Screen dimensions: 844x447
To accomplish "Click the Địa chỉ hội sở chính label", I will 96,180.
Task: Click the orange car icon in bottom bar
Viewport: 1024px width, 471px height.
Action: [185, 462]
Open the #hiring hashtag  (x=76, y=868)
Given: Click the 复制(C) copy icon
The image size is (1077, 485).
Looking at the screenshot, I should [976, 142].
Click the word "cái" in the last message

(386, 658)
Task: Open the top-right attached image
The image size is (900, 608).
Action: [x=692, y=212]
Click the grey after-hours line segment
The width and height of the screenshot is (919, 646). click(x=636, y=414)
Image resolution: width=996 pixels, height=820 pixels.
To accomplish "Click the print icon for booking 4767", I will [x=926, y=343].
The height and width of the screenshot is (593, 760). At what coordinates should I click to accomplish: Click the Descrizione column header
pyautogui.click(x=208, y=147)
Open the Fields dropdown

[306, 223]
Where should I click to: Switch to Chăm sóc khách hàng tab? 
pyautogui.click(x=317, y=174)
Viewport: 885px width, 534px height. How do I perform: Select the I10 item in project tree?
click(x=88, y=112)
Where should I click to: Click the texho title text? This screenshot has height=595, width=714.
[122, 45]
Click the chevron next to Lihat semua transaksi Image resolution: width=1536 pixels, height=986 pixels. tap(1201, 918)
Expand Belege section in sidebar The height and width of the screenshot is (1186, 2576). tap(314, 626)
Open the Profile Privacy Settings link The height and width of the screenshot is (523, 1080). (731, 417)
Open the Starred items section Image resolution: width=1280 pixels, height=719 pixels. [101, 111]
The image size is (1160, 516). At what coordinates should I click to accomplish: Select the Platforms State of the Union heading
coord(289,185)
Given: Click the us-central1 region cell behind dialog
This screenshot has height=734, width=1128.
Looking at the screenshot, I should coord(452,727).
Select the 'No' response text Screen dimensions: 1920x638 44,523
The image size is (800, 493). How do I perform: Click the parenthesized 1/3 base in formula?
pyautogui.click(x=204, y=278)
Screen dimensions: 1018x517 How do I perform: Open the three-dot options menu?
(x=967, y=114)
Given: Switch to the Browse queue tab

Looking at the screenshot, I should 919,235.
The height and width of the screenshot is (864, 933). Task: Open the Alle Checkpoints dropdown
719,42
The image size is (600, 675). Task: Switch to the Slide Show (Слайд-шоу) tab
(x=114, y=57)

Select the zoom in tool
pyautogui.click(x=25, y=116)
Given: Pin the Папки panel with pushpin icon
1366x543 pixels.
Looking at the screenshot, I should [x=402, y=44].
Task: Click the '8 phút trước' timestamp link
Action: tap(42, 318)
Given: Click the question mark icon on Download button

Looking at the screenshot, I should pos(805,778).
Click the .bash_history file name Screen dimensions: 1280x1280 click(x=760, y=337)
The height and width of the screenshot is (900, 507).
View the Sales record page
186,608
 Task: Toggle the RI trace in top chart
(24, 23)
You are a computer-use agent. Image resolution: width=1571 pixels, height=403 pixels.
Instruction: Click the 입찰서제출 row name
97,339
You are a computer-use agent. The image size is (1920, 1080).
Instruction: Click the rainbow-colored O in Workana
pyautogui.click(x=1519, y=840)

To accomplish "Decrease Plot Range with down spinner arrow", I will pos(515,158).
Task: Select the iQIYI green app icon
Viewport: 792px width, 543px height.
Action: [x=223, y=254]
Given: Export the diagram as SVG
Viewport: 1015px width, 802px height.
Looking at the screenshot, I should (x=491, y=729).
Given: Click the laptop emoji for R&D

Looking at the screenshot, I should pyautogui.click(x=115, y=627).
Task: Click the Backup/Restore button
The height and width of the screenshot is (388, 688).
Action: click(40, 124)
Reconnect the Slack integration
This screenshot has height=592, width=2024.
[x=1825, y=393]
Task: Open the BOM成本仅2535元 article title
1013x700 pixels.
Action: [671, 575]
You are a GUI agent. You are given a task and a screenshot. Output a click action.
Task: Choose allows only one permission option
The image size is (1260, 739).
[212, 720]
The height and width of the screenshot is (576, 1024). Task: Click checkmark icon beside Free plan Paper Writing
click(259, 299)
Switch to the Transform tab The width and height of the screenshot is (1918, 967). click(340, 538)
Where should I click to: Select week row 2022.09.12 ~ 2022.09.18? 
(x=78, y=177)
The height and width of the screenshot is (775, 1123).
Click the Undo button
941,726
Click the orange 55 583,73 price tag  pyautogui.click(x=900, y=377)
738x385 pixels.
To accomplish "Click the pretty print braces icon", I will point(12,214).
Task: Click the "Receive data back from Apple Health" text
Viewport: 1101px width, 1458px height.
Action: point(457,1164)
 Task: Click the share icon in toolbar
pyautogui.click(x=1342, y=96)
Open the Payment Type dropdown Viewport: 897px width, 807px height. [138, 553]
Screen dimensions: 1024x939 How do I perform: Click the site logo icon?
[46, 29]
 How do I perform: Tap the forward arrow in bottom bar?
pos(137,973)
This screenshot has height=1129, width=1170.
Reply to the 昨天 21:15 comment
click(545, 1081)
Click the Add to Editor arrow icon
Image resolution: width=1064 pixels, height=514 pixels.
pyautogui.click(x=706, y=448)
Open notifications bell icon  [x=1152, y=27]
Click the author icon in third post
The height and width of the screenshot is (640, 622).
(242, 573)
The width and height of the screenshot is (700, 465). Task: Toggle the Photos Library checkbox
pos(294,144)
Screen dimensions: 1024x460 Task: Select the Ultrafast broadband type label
_ _ _ _ _ _ _
Without any alteration, the preceding material should be retyped in full.

Screen dimensions: 844x447
To accomplish "Click the Địa chỉ hội sở chính label", I will 96,180.
Task: Click the orange car icon in bottom bar
Viewport: 1024px width, 471px height.
Action: [185, 462]
Open the #hiring hashtag  (x=76, y=868)
Given: Click the 复制(C) copy icon
The image size is (1077, 485).
Looking at the screenshot, I should [976, 142].
Click the word "cái" in the last message

(386, 658)
Task: Open the top-right attached image
The image size is (900, 608).
Action: [x=692, y=212]
Click the grey after-hours line segment
The width and height of the screenshot is (919, 646). click(x=636, y=414)
Image resolution: width=996 pixels, height=820 pixels.
To accomplish "Click the print icon for booking 4767", I will [x=926, y=343].
The height and width of the screenshot is (593, 760). At what coordinates should I click to accomplish: Click the Descrizione column header
pyautogui.click(x=208, y=147)
Open the Fields dropdown

[306, 223]
Where should I click to: Switch to Chăm sóc khách hàng tab? 
pyautogui.click(x=317, y=174)
Viewport: 885px width, 534px height. How do I perform: Select the I10 item in project tree?
click(x=88, y=112)
Where should I click to: Click the texho title text? This screenshot has height=595, width=714.
[122, 45]
Click the chevron next to Lihat semua transaksi Image resolution: width=1536 pixels, height=986 pixels. tap(1201, 918)
Expand Belege section in sidebar The height and width of the screenshot is (1186, 2576). tap(314, 626)
Open the Profile Privacy Settings link The height and width of the screenshot is (523, 1080). (731, 417)
Open the Starred items section Image resolution: width=1280 pixels, height=719 pixels. [101, 111]
The image size is (1160, 516). At what coordinates should I click to accomplish: Select the Platforms State of the Union heading
coord(289,185)
Given: Click the us-central1 region cell behind dialog
This screenshot has height=734, width=1128.
Looking at the screenshot, I should coord(452,727).
Select the 'No' response text Screen dimensions: 1920x638 44,523
The image size is (800, 493). How do I perform: Click the parenthesized 1/3 base in formula?
pyautogui.click(x=204, y=278)
Screen dimensions: 1018x517 How do I perform: Open the three-dot options menu?
(x=967, y=114)
Given: Switch to the Browse queue tab

Looking at the screenshot, I should 919,235.
The height and width of the screenshot is (864, 933). Task: Open the Alle Checkpoints dropdown
719,42
The image size is (600, 675). Task: Switch to the Slide Show (Слайд-шоу) tab
(x=114, y=57)

Select the zoom in tool
pyautogui.click(x=25, y=116)
Given: Pin the Папки panel with pushpin icon
1366x543 pixels.
Looking at the screenshot, I should [x=402, y=44].
Task: Click the '8 phút trước' timestamp link
Action: tap(42, 318)
Given: Click the question mark icon on Download button

Looking at the screenshot, I should pos(805,778).
Click the .bash_history file name Screen dimensions: 1280x1280 click(x=760, y=337)
The height and width of the screenshot is (900, 507).
View the Sales record page
186,608
 Task: Toggle the RI trace in top chart
(24, 23)
You are a computer-use agent. Image resolution: width=1571 pixels, height=403 pixels.
Instruction: Click the 입찰서제출 row name
97,339
You are a computer-use agent. The image size is (1920, 1080).
Instruction: Click the rainbow-colored O in Workana
pyautogui.click(x=1519, y=840)

To accomplish "Decrease Plot Range with down spinner arrow", I will pos(515,158).
Task: Select the iQIYI green app icon
Viewport: 792px width, 543px height.
Action: [x=223, y=254]
Given: Export the diagram as SVG
Viewport: 1015px width, 802px height.
Looking at the screenshot, I should (x=491, y=729).
Given: Click the laptop emoji for R&D

Looking at the screenshot, I should pyautogui.click(x=115, y=627).
Task: Click the Backup/Restore button
The height and width of the screenshot is (388, 688).
Action: click(40, 124)
Reconnect the Slack integration
This screenshot has height=592, width=2024.
[x=1825, y=393]
Task: Open the BOM成本仅2535元 article title
1013x700 pixels.
Action: [671, 575]
You are a GUI agent. You are given a task and a screenshot. Output a click action.
Task: Choose allows only one permission option
The image size is (1260, 739).
[212, 720]
The height and width of the screenshot is (576, 1024). Task: Click checkmark icon beside Free plan Paper Writing
click(259, 299)
Switch to the Transform tab The width and height of the screenshot is (1918, 967). click(340, 538)
Where should I click to: Select week row 2022.09.12 ~ 2022.09.18? 
(x=78, y=177)
The height and width of the screenshot is (775, 1123).
Click the Undo button
941,726
Click the orange 55 583,73 price tag  pyautogui.click(x=900, y=377)
738x385 pixels.
To accomplish "Click the pretty print braces icon", I will point(12,214).
Task: Click the "Receive data back from Apple Health" text
Viewport: 1101px width, 1458px height.
Action: point(457,1164)
 Task: Click the share icon in toolbar
pyautogui.click(x=1342, y=96)
Open the Payment Type dropdown Viewport: 897px width, 807px height. [138, 553]
Screen dimensions: 1024x939 How do I perform: Click the site logo icon?
[46, 29]
 How do I perform: Tap the forward arrow in bottom bar?
pos(137,973)
This screenshot has height=1129, width=1170.
Reply to the 昨天 21:15 comment
click(545, 1081)
Click the Add to Editor arrow icon
Image resolution: width=1064 pixels, height=514 pixels.
pyautogui.click(x=706, y=448)
Open notifications bell icon  [x=1152, y=27]
Click the author icon in third post
The height and width of the screenshot is (640, 622).
(242, 573)
The width and height of the screenshot is (700, 465). Task: Toggle the Photos Library checkbox
pos(294,144)
Screen dimensions: 1024x460 Task: Select the Ultrafast broadband type label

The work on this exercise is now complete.